The SJTs were answered before and after the KOKON-KTO training [18]. Considering the pre- and post-comparison of the SJT results, training participants were able to increase their knowledge. Due to the small number of participants, we decided to present only findings from descriptive analysis. However, the effect sizes indicate that the training had positive effects on the participants’ knowledge to give CIM advice to cancer patients. Comparing the results from the experts and the results from the training participants after the KOKON-KTO training, it seems the KOKON-KTO training enabled participants to reach similar results as experts in the field when consulting cancer patients on CIM. SJTs might be especially useful when investigating on-the-job behaviors in medicine. In a recent meta-analysis, the use of SJTs as a selection method in medicine for under- and postgraduate was supported by evidence [27]; however, there is still little evidence for the use of SJTs in the evaluation of training programs [28] and hence, its usage has yet to be supported by further studies.

This project has further limitations.
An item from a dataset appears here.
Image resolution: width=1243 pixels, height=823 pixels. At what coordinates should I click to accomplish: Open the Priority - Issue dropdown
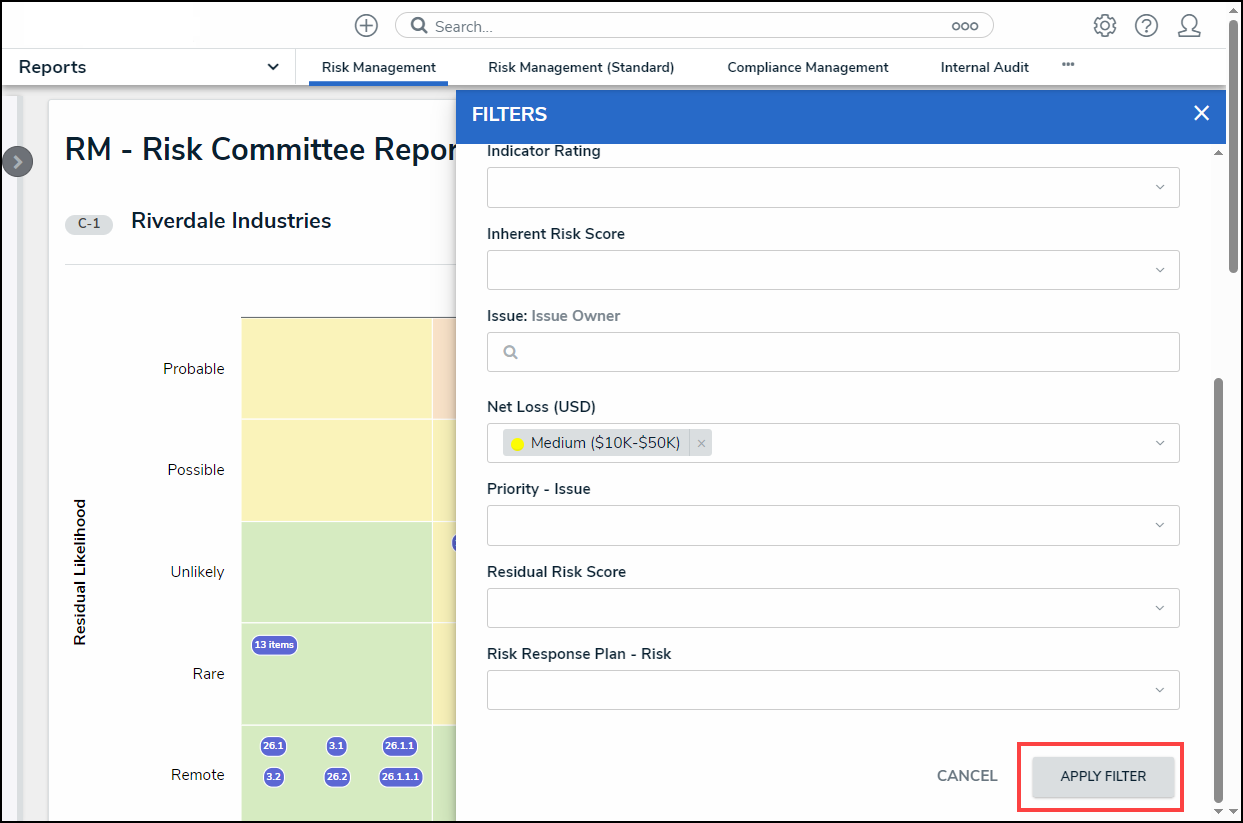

In the validation phase, some experts stated difficulties in choosing only one of the given answers as many seemed reasonable, or not all possible scenarios were displayed. Since the SJTs are based on the KOKON-KTO consultation manual [18], which gives clear advice and recommendations on how to give CIM consultations, we chose a single best choice answer for the development of the SJTs. As discussed in a previous study [29], difficulties occur when SJTs are only based on academic curricula that, unfortunately, not always represent the everyday practice in a medical setting. However, it is up to discussions if more solutions to one problem might be possible with greater experience in giving CIM consultations. Further studies should test different answer options such as rank order or rating scales to meet the needs of the experts explained above [30].
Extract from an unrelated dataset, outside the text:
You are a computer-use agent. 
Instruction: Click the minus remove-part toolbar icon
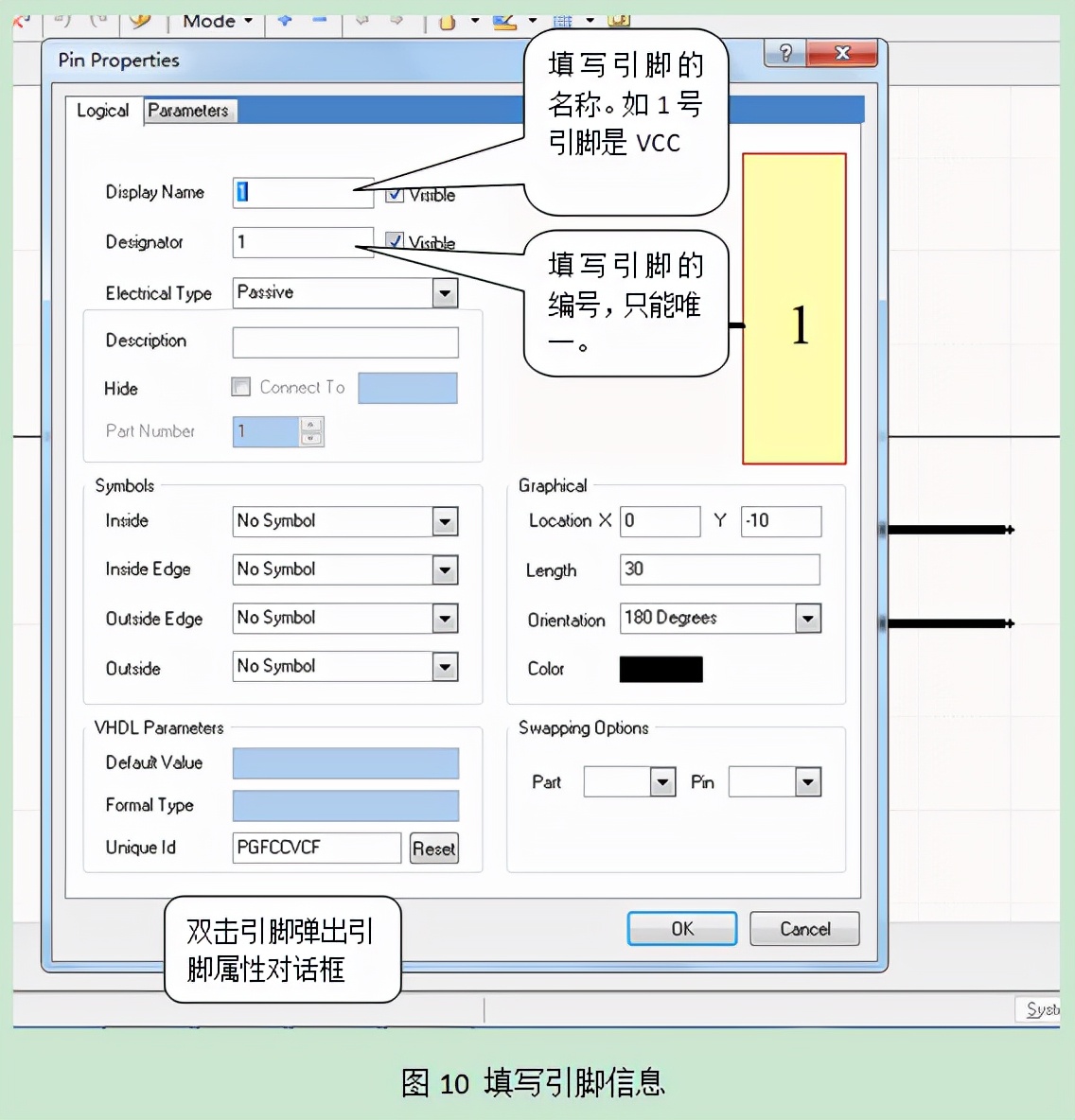(318, 19)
Moreover, due to the expert recruitment method (recommendation of participants), response bias cannot be ruled out when interpretating the study results [30]. The small number of SJTs per expert and participant was determined to avoid fatigue and to ensure participation. Due to the small number of SJTs and the sample size of experts, we decided not to calculate Cronbach’s alpha for internal consistency of the SJTs and further methods of test theory such as criterion and criterium validity. Our focus was on feasibility and credibility of the chosen assessment method and to do first steps in developing and validating SJTS in the field of CIM. Comparing the number of SJTs developed for the KOKON-KTO training to existing programs such as the Association of American Medical colleges SJT exam [31] providing 24 SJTs to support admission officers to assess professionalism in medical schools, further investigations on the small set of developed SJTs with methods of the classical test theory were not seen reasonable. Additionally, more oncology physicians completed the SJTs before than after the training, but because of the anonymous nature of the survey, reasons for this remain unclear.

As we know of, this is the first time SJTs have been used as a method of evaluation in oncology physicians postgraduate training. To ensure quality of further postgraduate and continuous education programs and trainings, SJTs might be an economical and an easy way to implement an assessment tool to detect participants overall learning progress. As presented in the study, SJTs might be useful not just as a selection method (e.g., display of performance) but also as an assessment tool for evaluations (e.g., for training curricula). In future studies, the presentation of the developed SJTs may be varied to detect possible adherence factors such as design features [32, 33].